## Records for processing
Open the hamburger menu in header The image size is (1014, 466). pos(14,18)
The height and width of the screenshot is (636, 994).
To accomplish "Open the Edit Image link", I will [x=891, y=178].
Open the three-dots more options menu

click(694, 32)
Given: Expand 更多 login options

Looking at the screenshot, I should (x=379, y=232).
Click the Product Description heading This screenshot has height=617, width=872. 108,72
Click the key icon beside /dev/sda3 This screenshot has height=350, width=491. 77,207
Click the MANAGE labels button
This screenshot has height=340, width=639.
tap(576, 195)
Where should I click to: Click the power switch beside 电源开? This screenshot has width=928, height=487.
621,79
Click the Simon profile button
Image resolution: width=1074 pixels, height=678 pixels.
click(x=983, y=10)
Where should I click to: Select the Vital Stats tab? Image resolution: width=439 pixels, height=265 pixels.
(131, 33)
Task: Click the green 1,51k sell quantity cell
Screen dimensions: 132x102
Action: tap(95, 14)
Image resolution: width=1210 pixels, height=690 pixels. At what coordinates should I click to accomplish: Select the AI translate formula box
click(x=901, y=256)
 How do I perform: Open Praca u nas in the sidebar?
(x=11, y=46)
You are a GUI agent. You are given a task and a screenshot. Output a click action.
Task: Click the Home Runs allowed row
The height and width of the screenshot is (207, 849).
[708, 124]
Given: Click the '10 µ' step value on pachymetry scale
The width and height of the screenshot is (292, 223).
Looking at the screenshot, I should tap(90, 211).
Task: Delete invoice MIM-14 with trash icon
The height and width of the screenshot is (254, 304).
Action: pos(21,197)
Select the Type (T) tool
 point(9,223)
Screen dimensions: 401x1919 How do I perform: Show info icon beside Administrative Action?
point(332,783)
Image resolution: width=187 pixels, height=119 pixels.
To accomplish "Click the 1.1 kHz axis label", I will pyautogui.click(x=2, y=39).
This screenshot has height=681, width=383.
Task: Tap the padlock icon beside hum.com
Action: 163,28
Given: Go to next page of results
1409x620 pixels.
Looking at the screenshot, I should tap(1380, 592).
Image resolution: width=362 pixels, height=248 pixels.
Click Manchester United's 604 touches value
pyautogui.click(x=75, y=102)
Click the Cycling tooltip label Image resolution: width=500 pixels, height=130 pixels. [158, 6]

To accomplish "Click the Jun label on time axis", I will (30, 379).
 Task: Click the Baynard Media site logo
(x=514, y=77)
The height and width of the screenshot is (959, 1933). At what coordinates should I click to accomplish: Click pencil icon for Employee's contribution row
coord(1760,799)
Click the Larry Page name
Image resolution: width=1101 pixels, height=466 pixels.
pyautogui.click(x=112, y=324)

## What you should do
Each entry above needs to be output exactly.

## Solution to this task
Open the hamburger menu in header The image size is (1014, 466). pos(14,18)
The height and width of the screenshot is (636, 994).
To accomplish "Open the Edit Image link", I will [x=891, y=178].
Open the three-dots more options menu

click(694, 32)
Given: Expand 更多 login options

Looking at the screenshot, I should (x=379, y=232).
Click the Product Description heading This screenshot has height=617, width=872. 108,72
Click the key icon beside /dev/sda3 This screenshot has height=350, width=491. 77,207
Click the MANAGE labels button
This screenshot has height=340, width=639.
tap(576, 195)
Where should I click to: Click the power switch beside 电源开? This screenshot has width=928, height=487.
621,79
Click the Simon profile button
Image resolution: width=1074 pixels, height=678 pixels.
click(x=983, y=10)
Where should I click to: Select the Vital Stats tab? Image resolution: width=439 pixels, height=265 pixels.
(131, 33)
Task: Click the green 1,51k sell quantity cell
Screen dimensions: 132x102
Action: tap(95, 14)
Image resolution: width=1210 pixels, height=690 pixels. At what coordinates should I click to accomplish: Select the AI translate formula box
click(x=901, y=256)
 How do I perform: Open Praca u nas in the sidebar?
(x=11, y=46)
You are a GUI agent. You are given a task and a screenshot. Output a click action.
Task: Click the Home Runs allowed row
The height and width of the screenshot is (207, 849).
[708, 124]
Given: Click the '10 µ' step value on pachymetry scale
The width and height of the screenshot is (292, 223).
Looking at the screenshot, I should tap(90, 211).
Task: Delete invoice MIM-14 with trash icon
The height and width of the screenshot is (254, 304).
Action: pos(21,197)
Select the Type (T) tool
 point(9,223)
Screen dimensions: 401x1919 How do I perform: Show info icon beside Administrative Action?
point(332,783)
Image resolution: width=187 pixels, height=119 pixels.
To accomplish "Click the 1.1 kHz axis label", I will pyautogui.click(x=2, y=39).
This screenshot has height=681, width=383.
Task: Tap the padlock icon beside hum.com
Action: 163,28
Given: Go to next page of results
1409x620 pixels.
Looking at the screenshot, I should tap(1380, 592).
Image resolution: width=362 pixels, height=248 pixels.
Click Manchester United's 604 touches value
pyautogui.click(x=75, y=102)
Click the Cycling tooltip label Image resolution: width=500 pixels, height=130 pixels. [158, 6]

To accomplish "Click the Jun label on time axis", I will (30, 379).
 Task: Click the Baynard Media site logo
(x=514, y=77)
The height and width of the screenshot is (959, 1933). At what coordinates should I click to accomplish: Click pencil icon for Employee's contribution row
coord(1760,799)
Click the Larry Page name
Image resolution: width=1101 pixels, height=466 pixels.
pyautogui.click(x=112, y=324)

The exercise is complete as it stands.